Rechtspraak
Rechtbank Den Haag (Locatie Den Haag), 25 februari 2019
ECLI:NL:RBDHA:2019:1632
werknemer/Haaklink B.V.
Feiten
Werknemer is op 1 december 2003 in dienst getreden bij (de rechtsvoorganger van) Haaklink B.V. (hierna: Haaklink). Sinds mei 2017 betaalt Haaklink het salaris en vakantiegeld niet of te laat aan werknemer. Werknemer heeft diverse sommatiebrieven aan Haaklink gestuurd, waarin hij aanspraak maakte op betaling van zijn salaris. In het vonnis van 4 december 2018 heeft de voorzieningenrechter Haaklink veroordeeld tot betaling van het salaris tot en met oktober 2018. Op 24 augustus 2018 heeft werknemer zich ziek gemeld. Tussen partijen heeft een e-mailwisseling plaatsgevonden. Daarin heeft de gemachtigde van werknemer enige malen gemaild de mogelijkheden van een duurzame oplossing te onderzoeken en voorgesteld een betalingsregeling te treffen. Haaklink heeft onder andere geantwoord dat zij pas kan afronden als er een duurzame oplossing is voor de situatie met werknemer.
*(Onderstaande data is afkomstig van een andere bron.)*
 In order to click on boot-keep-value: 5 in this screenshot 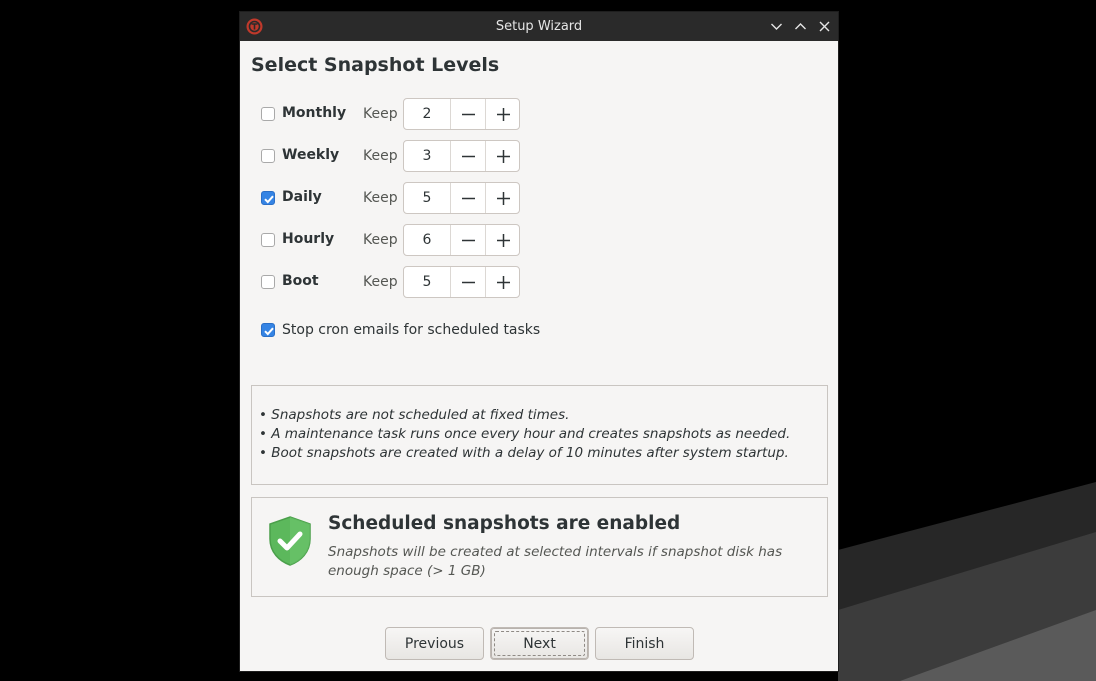, I will do `click(427, 282)`.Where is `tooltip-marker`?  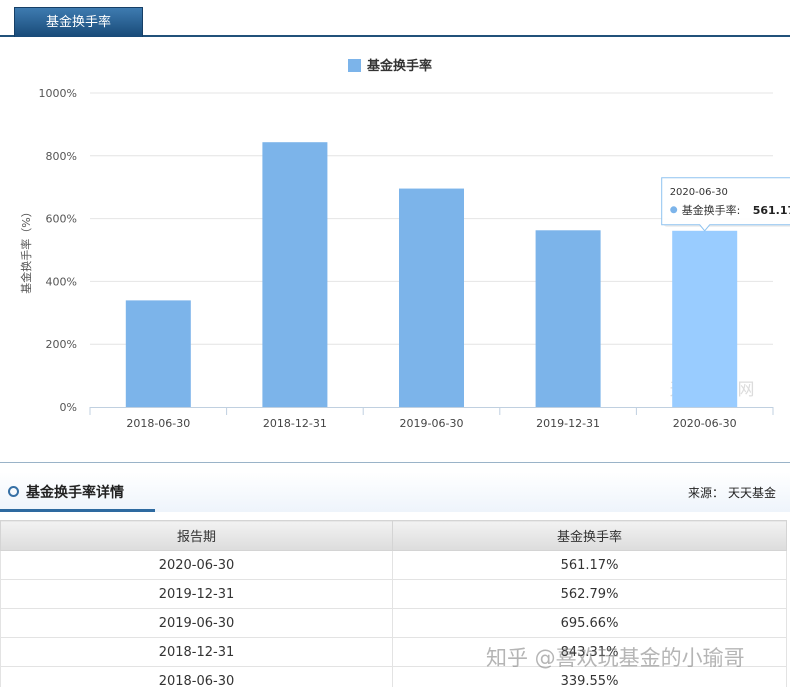
tooltip-marker is located at coordinates (674, 210).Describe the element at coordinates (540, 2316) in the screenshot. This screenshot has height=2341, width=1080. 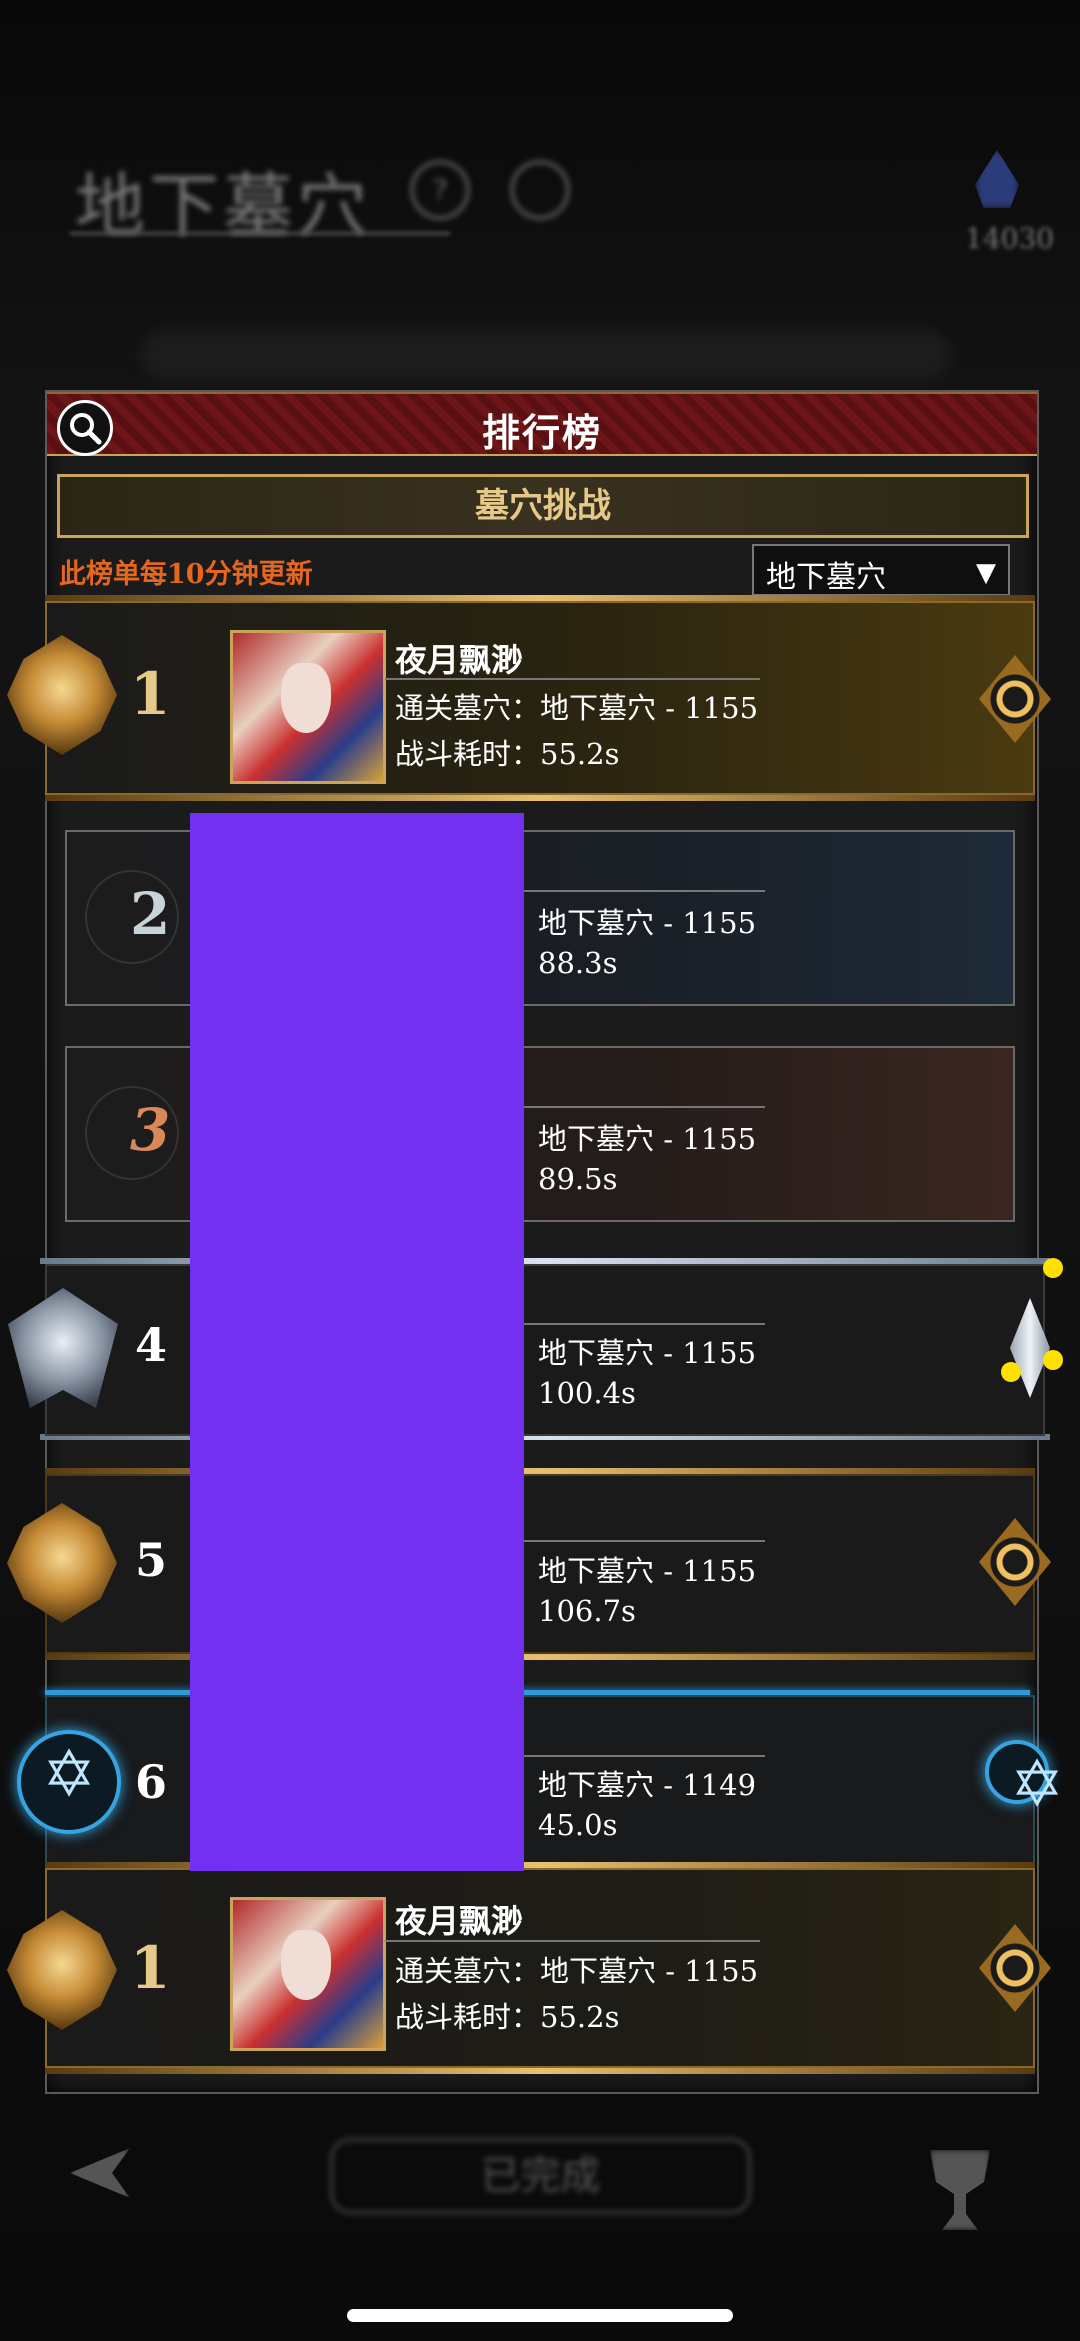
I see `home-indicator` at that location.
Op 18 oktober en 27 november 2018 heeft werknemer aan Haaklink verzocht het voortouw voor de door de bedrijfsarts geadviseerde mediation te nemen. Op 20 december 2018 heeft Haaklink voorgesteld mediation te laten verrichten door DAS, na in oktober te hebben gezegd dat mediation volgens haar geen zin heeft. Werknemer verzoekt de kantonrechter onder meer de arbeidsovereenkomst met Haaklink zo spoedig mogelijk te ontbinden op grond van artikel 7:671c BW.
Oordeel
Haaklink is ten tijde van de indiening van het verzoekschrift aan werknemer een bedrag verschuldigd gelijk aan het brutoloon van zeven maanden. Dit is naar het oordeel van de kantonrechter een omstandigheid die maakt dat de arbeidsovereenkomst zo snel mogelijk dient te eindigen. De kantonrechter ontbindt de arbeidsovereenkomst per 1 maart 2019. Vast staat dat Haaklink de hoofdverplichting van de werkgever, namelijk het betalen van loon, niet nakomt, ook niet nadat zij daartoe in kort geding is veroordeeld. Naar het oordeel van de kantonrechter handelt zij dan ernstig verwijtbaar. Naar het oordeel van de kantonrechter is voldaan aan alle eisen voor toekenning van een transitievergoeding. De kantonrechter wijst het verzoek tot toekenning van een billijke vergoeding af. Daarbij speelt een rol dat de financiële situatie van Haaklink slecht is: Haaklink heeft dit in het verweerschrift gemotiveerd, onder andere met overlegging van jaarcijfers, en werknemer heeft dit erkend. Haaklink is voorts reeds veroordeeld tot betaling van achterstallig salaris, niet alleen in deze procedure maar ook in kort geding. Ook dient zij een transitievergoeding te betalen. Werknemer is niet kansloos op de arbeidsmarkt, na zijn betermelding, want er is hem op 27 november 2018 een fulltime baan aangeboden. Bovendien was werknemer bij het voortduren van zijn ziekte geen 14 jaren bij Haaklink in dienst gebleven. Ook weegt de kantonrechter mee dat Haaklink een kleine werkgever is met in het half jaar voorafgaand aan het jaar van ontslag gemiddeld drie werknemers in dienst.